The effort comes at a time when joint replacement – and in many cases, osteolysis – have become commonplace. “Joint replacement has been one of the most effective procedures of the past century,” notes Joshua Jacobs, MD, a co-investigator on the study. Jacobs is Rush University’s associate provost for research and chairperson of the RushDepartment of Orthopedic Surgery. Before replacements became commonplace, he says, “people with end-stage osteoarthritis were condemned to a life of pain and disability.”
With the U.S. population aging, many individuals remaining very active late in life and others becoming heavier, knee replacements are projected to increase by 673 percent by 2030, and hip replacements by about 174 percent. “We need to find effective strategies to handle this demand.

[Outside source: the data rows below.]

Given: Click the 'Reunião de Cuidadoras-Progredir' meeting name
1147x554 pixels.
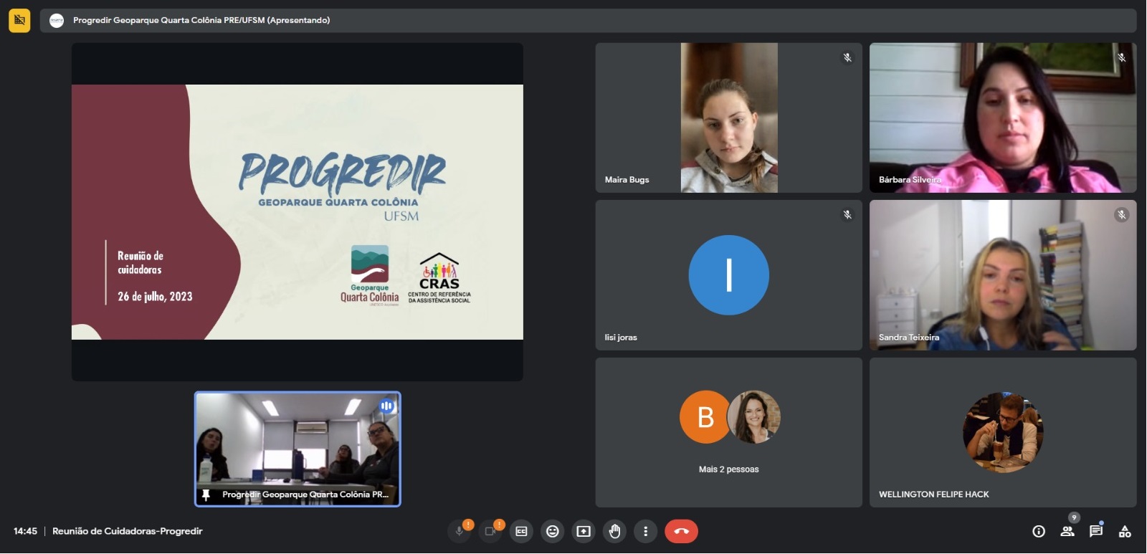Looking at the screenshot, I should coord(128,532).
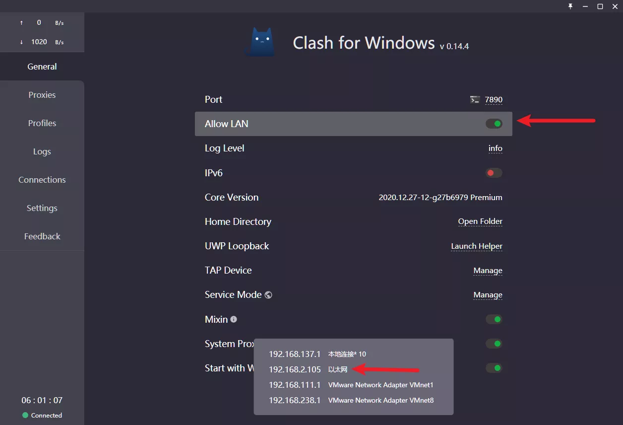This screenshot has width=623, height=425.
Task: Open the Settings section
Action: [x=42, y=208]
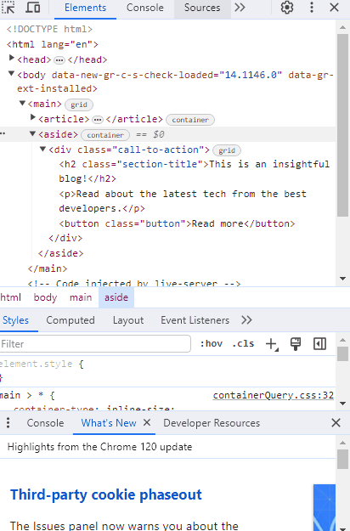Viewport: 350px width, 531px height.
Task: Switch to the Console tab
Action: [x=145, y=8]
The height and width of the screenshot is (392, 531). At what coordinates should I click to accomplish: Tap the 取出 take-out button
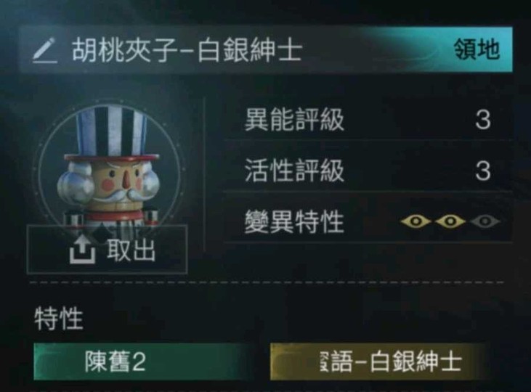click(x=107, y=249)
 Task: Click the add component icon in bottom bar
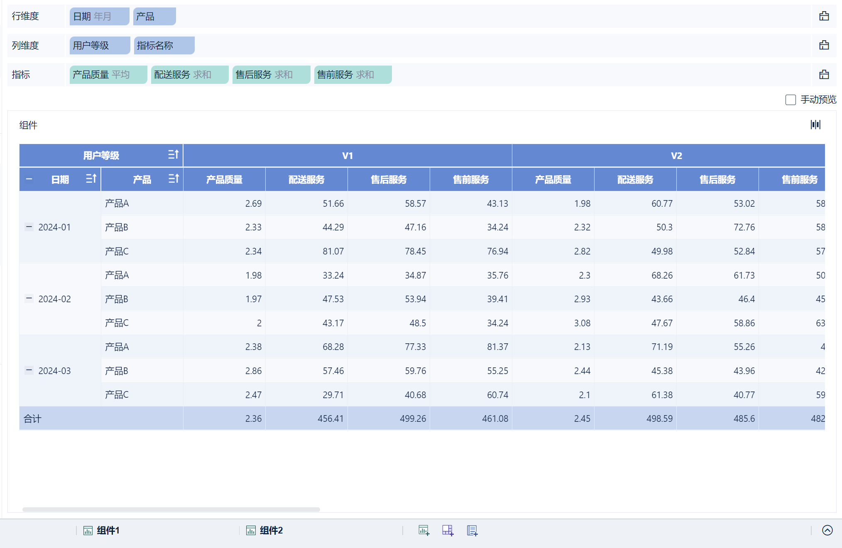point(423,530)
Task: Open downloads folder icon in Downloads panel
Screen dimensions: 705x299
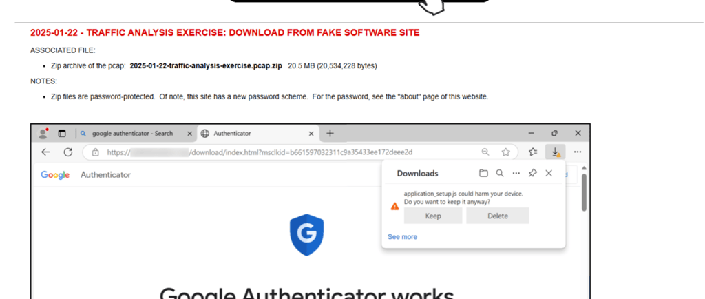Action: [483, 174]
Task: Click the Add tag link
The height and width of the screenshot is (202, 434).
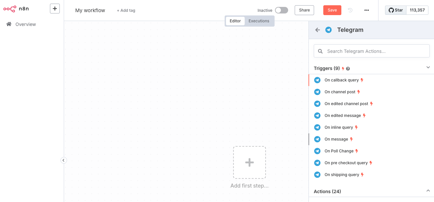Action: tap(126, 11)
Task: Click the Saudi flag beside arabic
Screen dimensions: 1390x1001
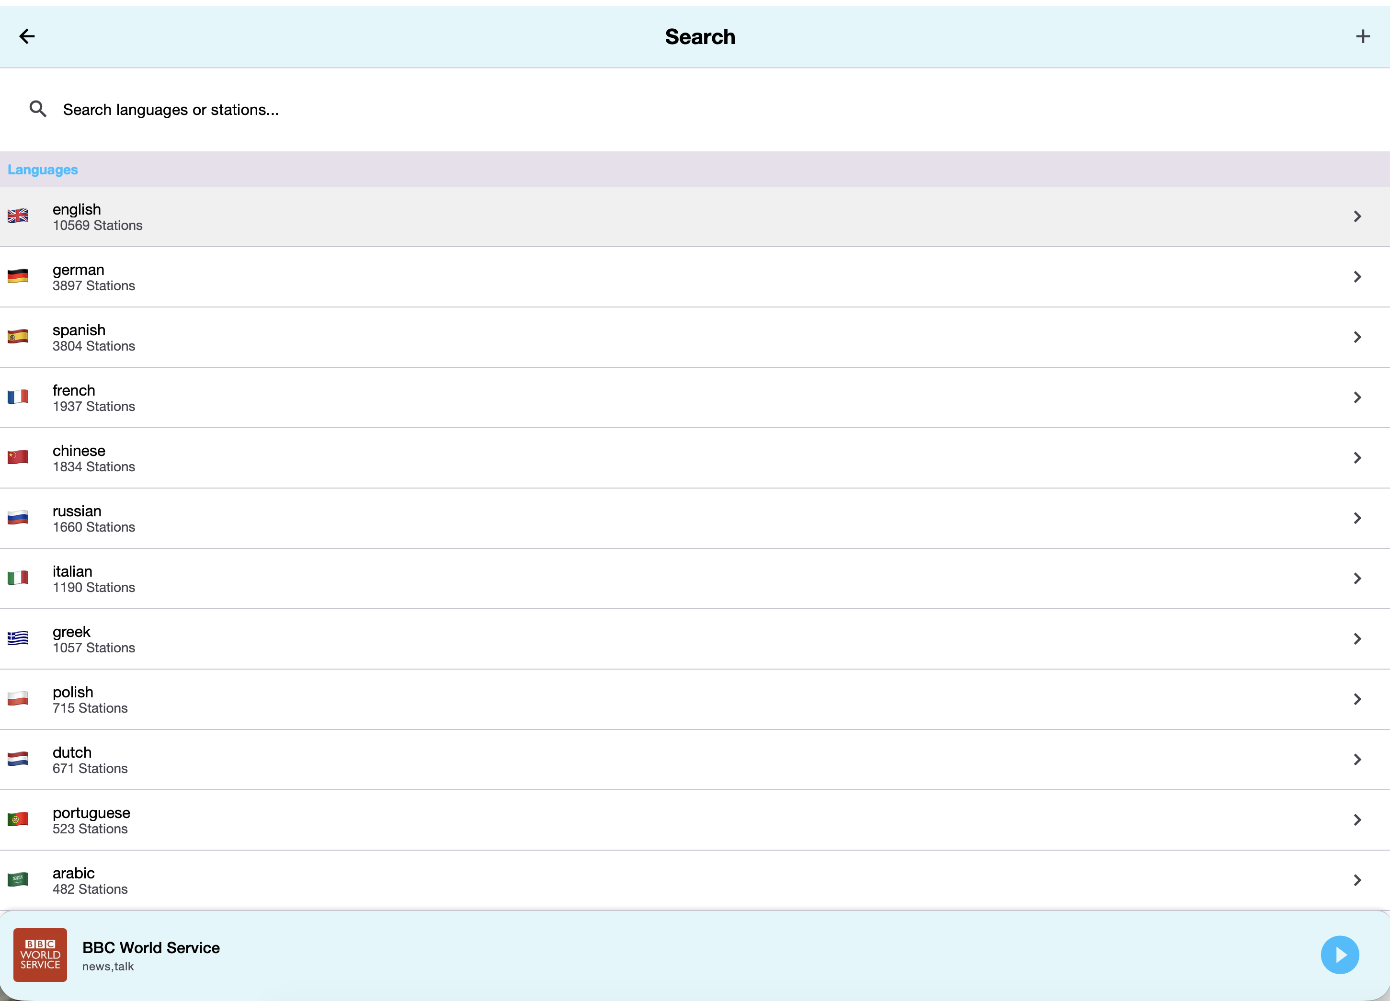Action: (x=18, y=880)
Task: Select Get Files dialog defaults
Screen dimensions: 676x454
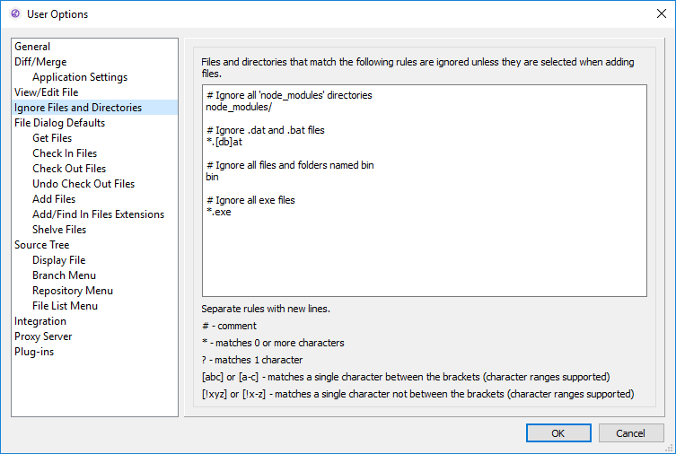Action: click(52, 138)
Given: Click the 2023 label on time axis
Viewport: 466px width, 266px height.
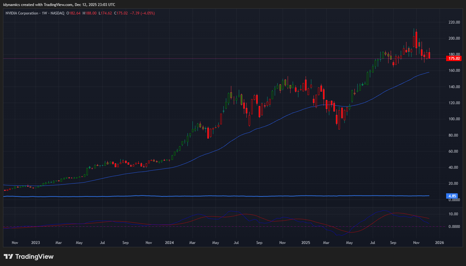Looking at the screenshot, I should 36,243.
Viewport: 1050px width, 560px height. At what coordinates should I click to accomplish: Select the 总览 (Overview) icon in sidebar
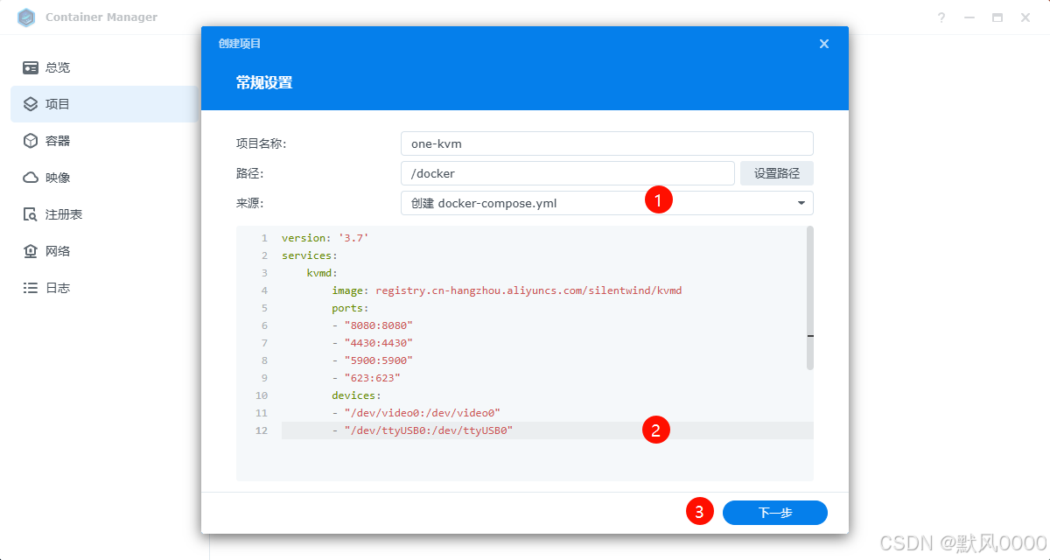[x=29, y=67]

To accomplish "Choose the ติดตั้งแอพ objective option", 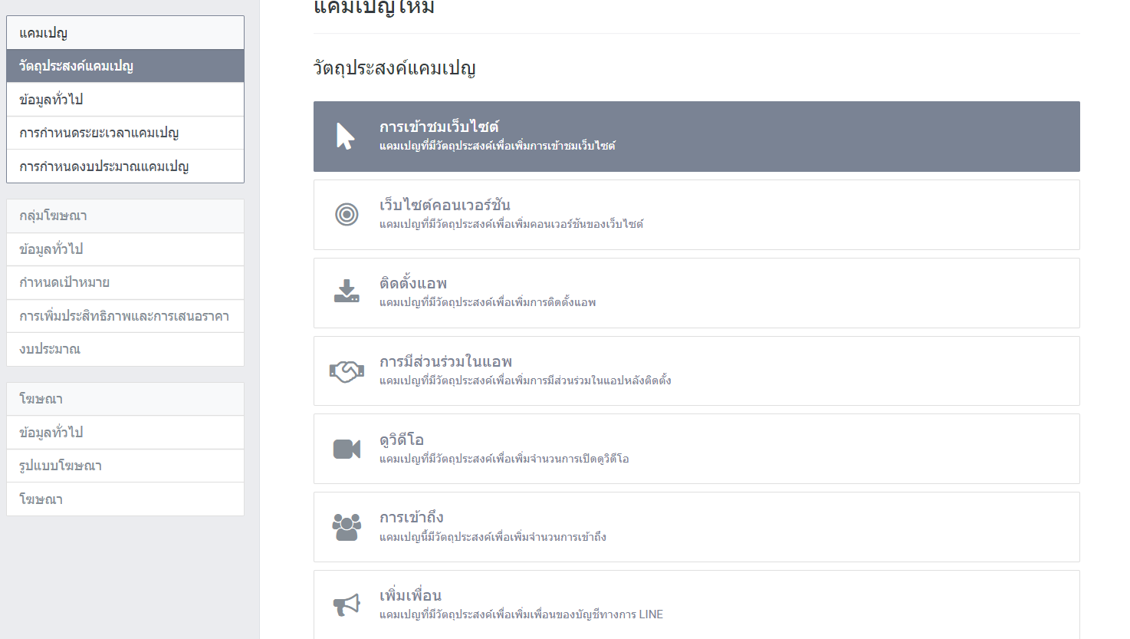I will pos(696,293).
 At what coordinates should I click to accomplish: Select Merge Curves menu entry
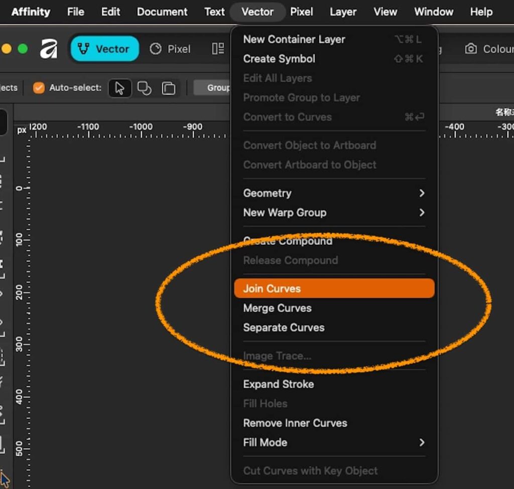coord(278,308)
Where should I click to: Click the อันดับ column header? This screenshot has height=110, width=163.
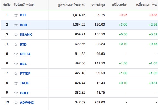pyautogui.click(x=7, y=5)
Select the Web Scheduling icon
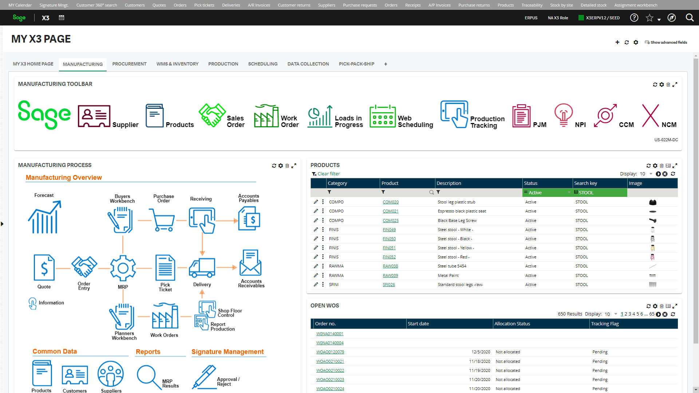 383,116
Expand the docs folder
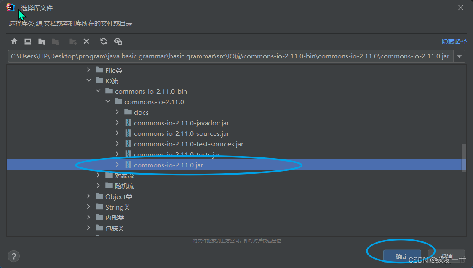Viewport: 473px width, 268px height. [x=118, y=112]
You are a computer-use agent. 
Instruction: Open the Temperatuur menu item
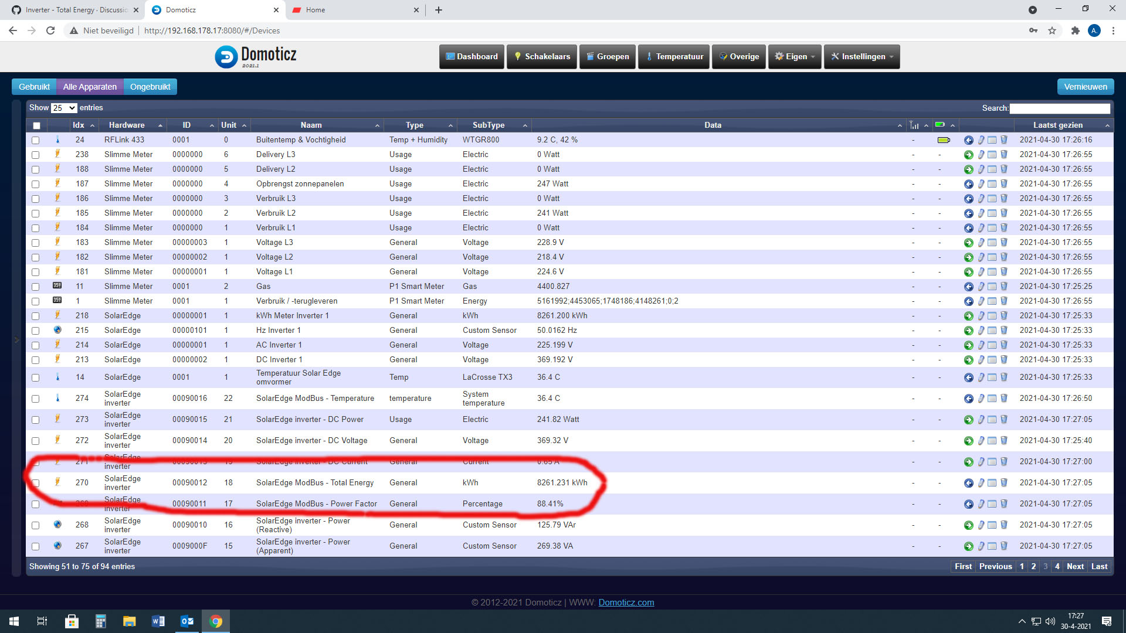click(674, 57)
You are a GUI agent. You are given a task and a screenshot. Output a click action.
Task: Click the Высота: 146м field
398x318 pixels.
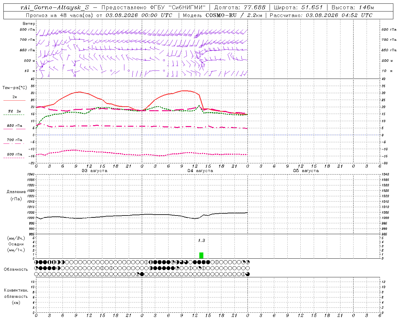pyautogui.click(x=353, y=7)
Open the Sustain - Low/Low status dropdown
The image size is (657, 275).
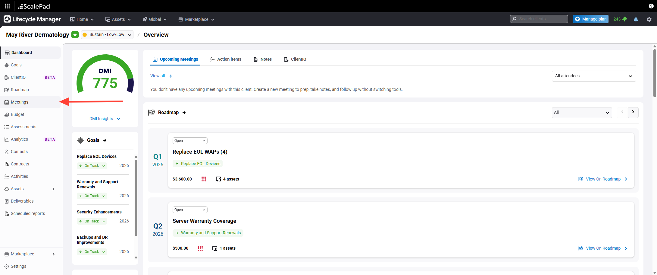point(107,35)
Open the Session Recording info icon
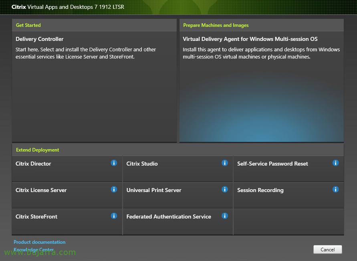The width and height of the screenshot is (357, 261). click(x=335, y=189)
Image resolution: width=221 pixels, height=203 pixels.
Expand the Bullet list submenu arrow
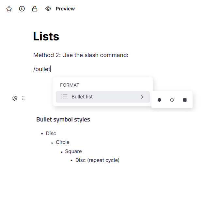tap(142, 97)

These joints need to last, if possible, for the rest of a patient’s life,” Jacobs says.
Biomarking breakdowns
The recent past president of the American Academy of Orthopaedic Surgeons, Jacobs worked on previous research that investigated the complications of a popular “metal-on-metal” replacement joint which have been all but abandoned. Debris cast off from that device in some cases caused significant damage to bone and soft tissue.
The new study at Rush is not aimed at tracking the actual debris from synthetic joints, though. It’s looking for the body’s responses to the debris.
The best prospect probably lies with a pair of biomarkers that indicate bone is breaking down: CTX-I, a particular sequence of amino acids that appears when collagen deteriorates; and protein CAT-K, an enzyme involved in bone resorption. Because inflammation of joint tissue is one cause of accelerated bone turnover, signs of inflammation in the body could provide an even earlier indication that a replacement joint is going bad.
These markers make their way into the blood and/or urine, where they would be detectable in a test. Elevated levels of these measures could be an indicator that normal bone turnover has accelerated into osteolysis.
Sumner and co-investigator Amarjit Virdi, PhD, associate professor of anatomy and cell biology, will be conducting basic science studies to determine if a blood or urine tests can identify patients who are experiencing accelerated bone decay, and if there are drugs that can slow or even reverse osteolysis once it has started.
Once one or more biomarkers are identified, the research team, which also includes Jeff Borgia, PhD, assistant professor of pathology, will try to confirm their usefulness by looking for elevated levels of those markers in urine samples of patients who later needed revision surgery.
Blood tests like the one the Rush team is seeking are coming on strong as a diagnostic tool in medicine. Reliable diagnostic blood tests recently have been deployed to detect the lethal Ebola virus and for irritable bowel syndrome, a common condition that is often mistaken for more serious diseases.
“We would like to have a set of three to four markers that would provide a good indication that there is a problem developing – a simple test,” Sumner says. “The point of the grant is the discovery of basic knowledge that someday may lead us to it.”